Exercise instructions:
Find the line with "Click the Opacity 100% value field" and the line with "The width and height of the screenshot is (660, 579)." in the entries below; output exactly those two lines, every line between them, and no others.

*** Dataset records ***

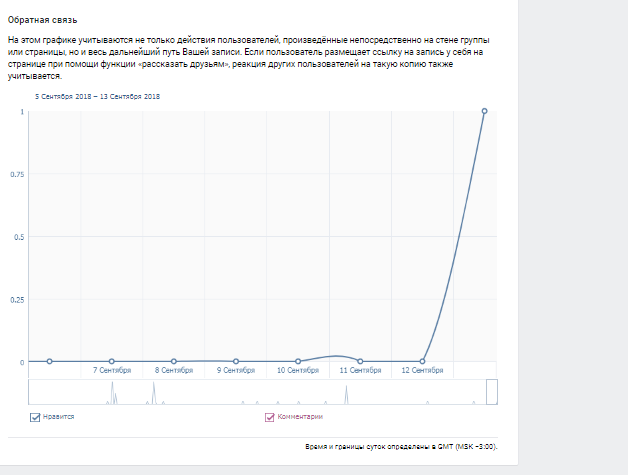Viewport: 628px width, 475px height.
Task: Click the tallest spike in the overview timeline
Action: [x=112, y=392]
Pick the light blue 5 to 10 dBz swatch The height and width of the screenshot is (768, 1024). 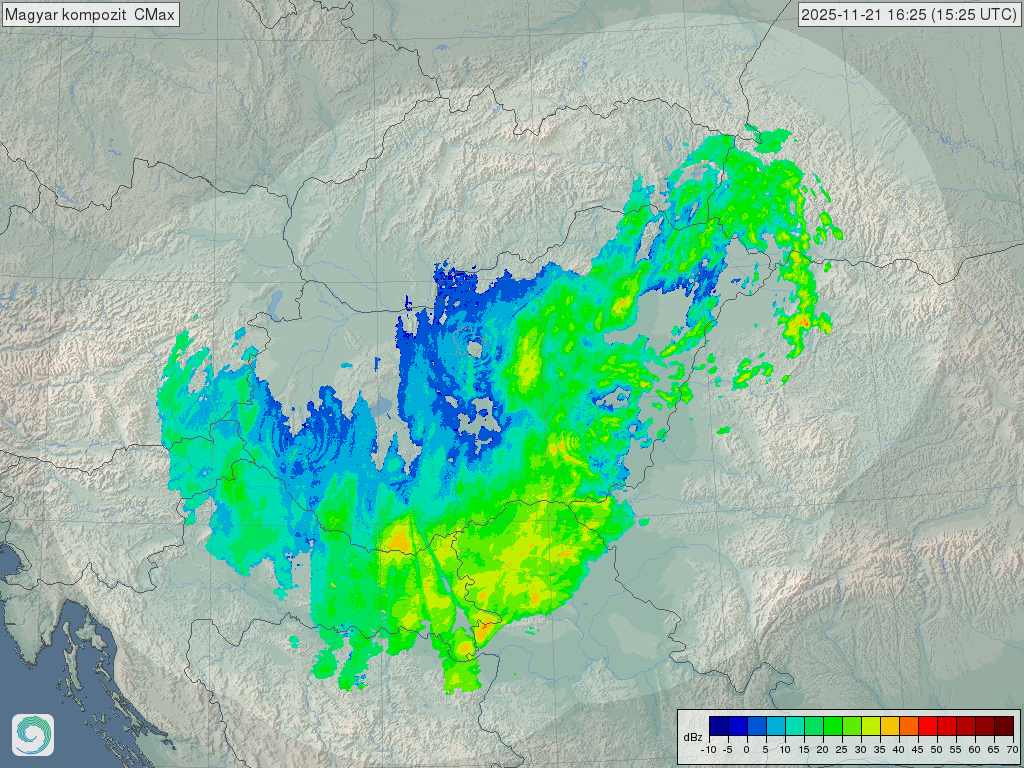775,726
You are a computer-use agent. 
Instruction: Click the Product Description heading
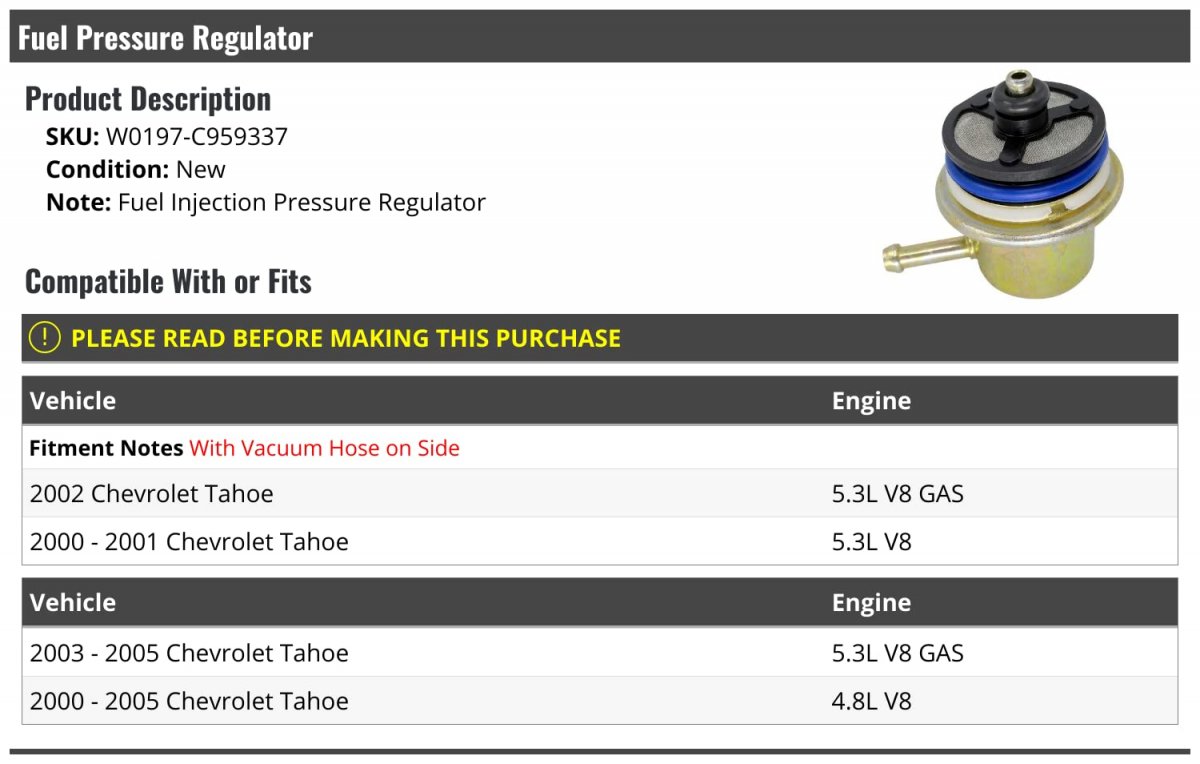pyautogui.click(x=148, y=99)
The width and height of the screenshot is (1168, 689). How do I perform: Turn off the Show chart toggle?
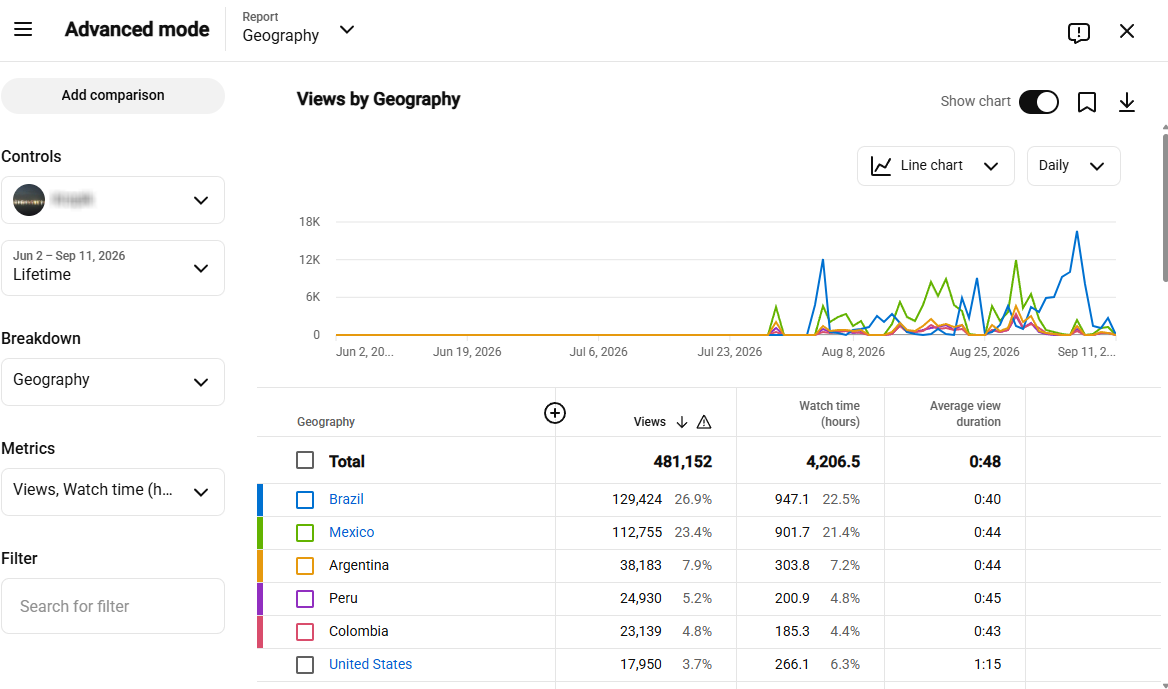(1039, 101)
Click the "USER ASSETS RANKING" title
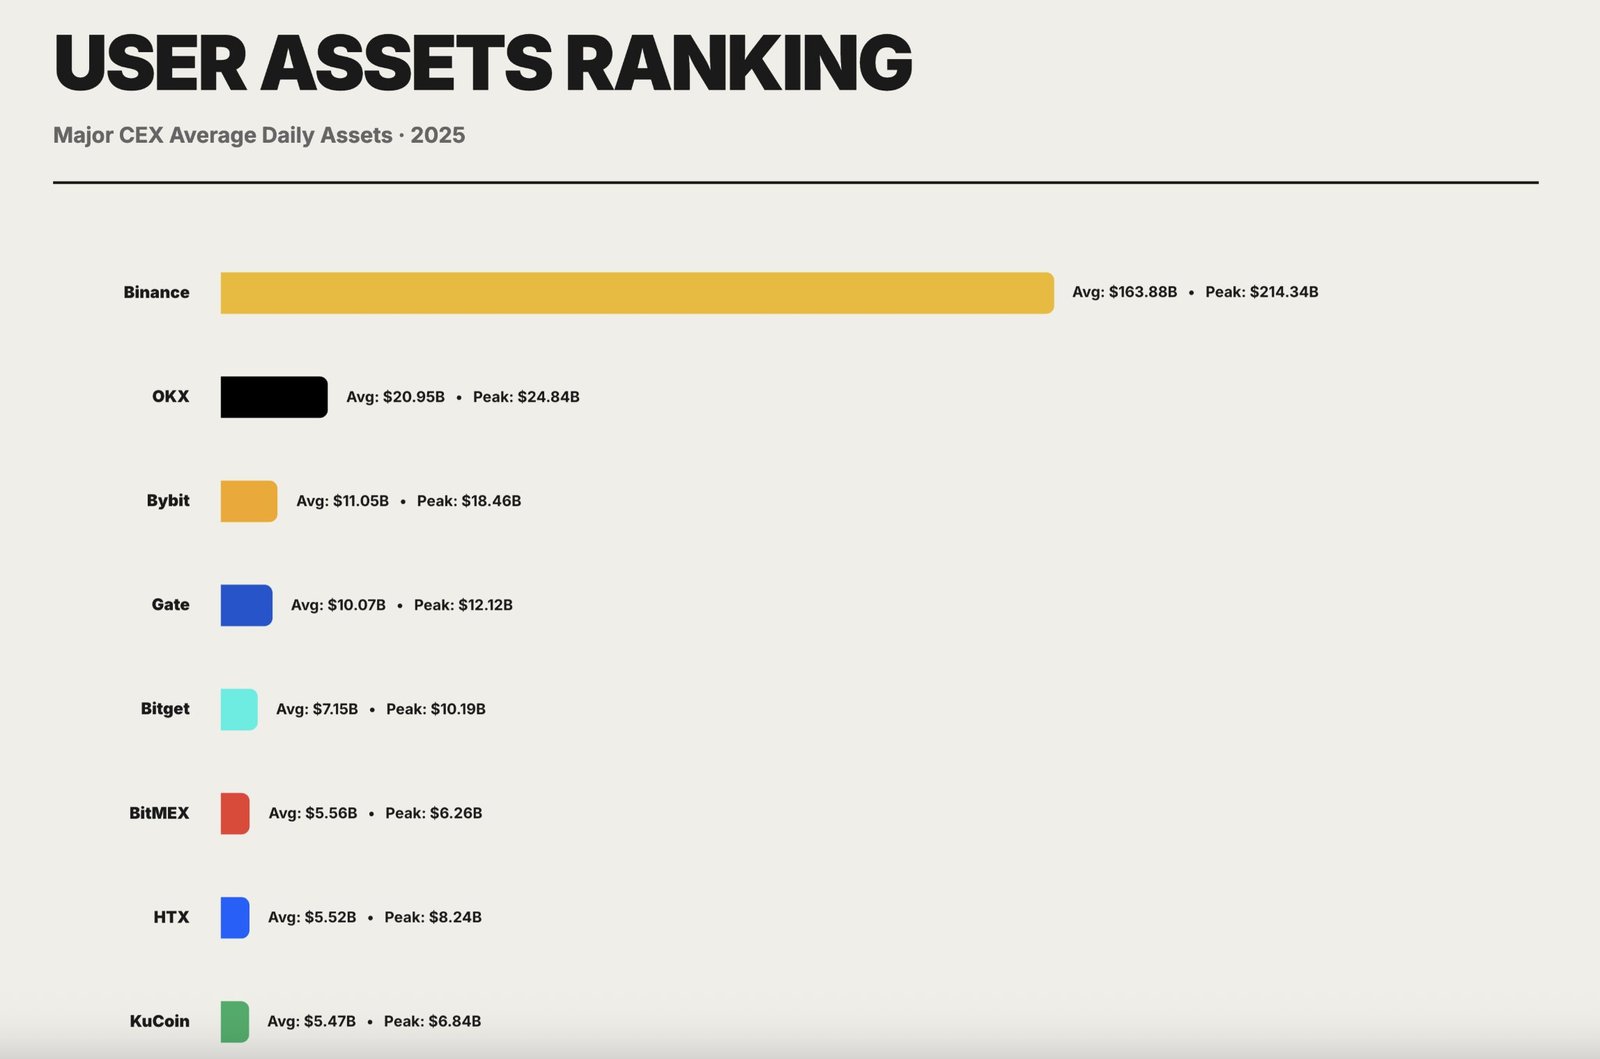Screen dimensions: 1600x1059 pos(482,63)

***
*** Dataset records ***

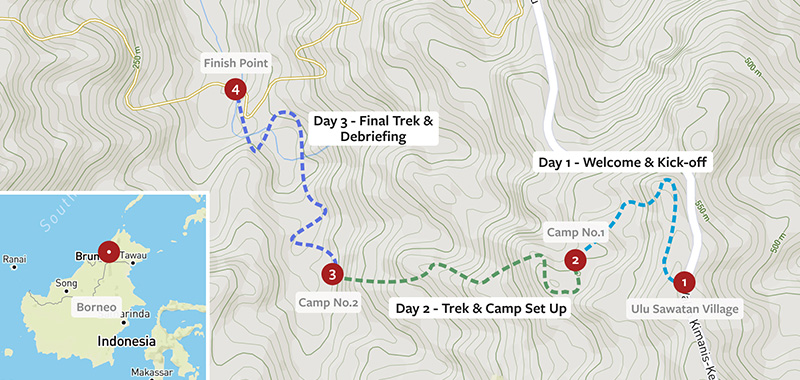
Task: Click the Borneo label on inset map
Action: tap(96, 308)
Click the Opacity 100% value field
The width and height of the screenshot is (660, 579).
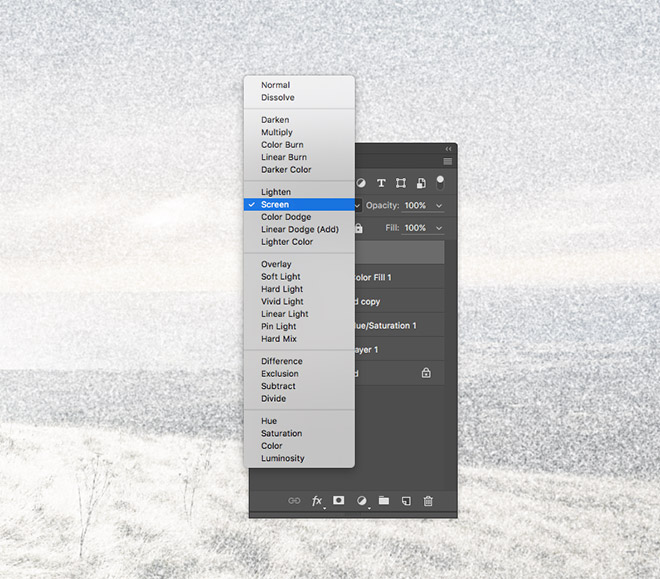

***

Exercise solution:
Click the Opacity 100% value field
The width and height of the screenshot is (660, 579).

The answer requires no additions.